Fault is impossible to eliminate, so you should tolerant and even deliberately trigger them manually:

  • Hardware faults

Until recently redundancy of hardware components was sufficient for most applications. As data volumes and applications’ computing demands have increased, there’s been a shift towards using software fault-tolerance techniques in preference or in addition to hardware redundancy. An advantage of these software fault-tolerant systems is that: For a single server system, it requires planned downtime if the machine needs to be rebooted (e.g. to apply operating system security patches). However for a system that can tolerate machine failure, it can be patched one node at a time (without downtime of the entire system — a rolling upgrade)

  • Software errors

Software failures are more correlated than hardware failures.

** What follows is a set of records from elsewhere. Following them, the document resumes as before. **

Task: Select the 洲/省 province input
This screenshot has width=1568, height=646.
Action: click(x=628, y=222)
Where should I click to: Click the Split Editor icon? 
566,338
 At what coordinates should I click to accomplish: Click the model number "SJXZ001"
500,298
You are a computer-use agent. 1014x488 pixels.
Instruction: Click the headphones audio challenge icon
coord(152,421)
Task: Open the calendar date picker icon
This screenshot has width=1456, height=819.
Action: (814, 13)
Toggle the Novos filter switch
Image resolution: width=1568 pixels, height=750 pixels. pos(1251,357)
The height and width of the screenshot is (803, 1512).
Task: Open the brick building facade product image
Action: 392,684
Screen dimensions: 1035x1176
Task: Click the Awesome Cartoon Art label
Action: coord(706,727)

Meaning that, a fault in one node is more likely to cause many more system failures than uncorrelated hardware failures.

  • Human errors

Humans are known to be unreliable. Configuration errors by operators are a leading cause of outages. You can make systems more reliable:

  • Minimising the opportunities for error, peg: with admin interfaces that make easy to do the “right thing” and discourage the “wrong thing”.
  • Decouple where mistakes are made (sandbox) and where the mistakes causes failures (production).
  • Test thoroughly, including unit, integration, and manual tests.
  • Quick and easy recovery from human error, fast to rollback configuration changes, roll out new code gradually and tools to recompute data.
  • Set up detailed and clear monitoring, such as performance metrics and error rates (telemetry).
  • Implement good management practices and training.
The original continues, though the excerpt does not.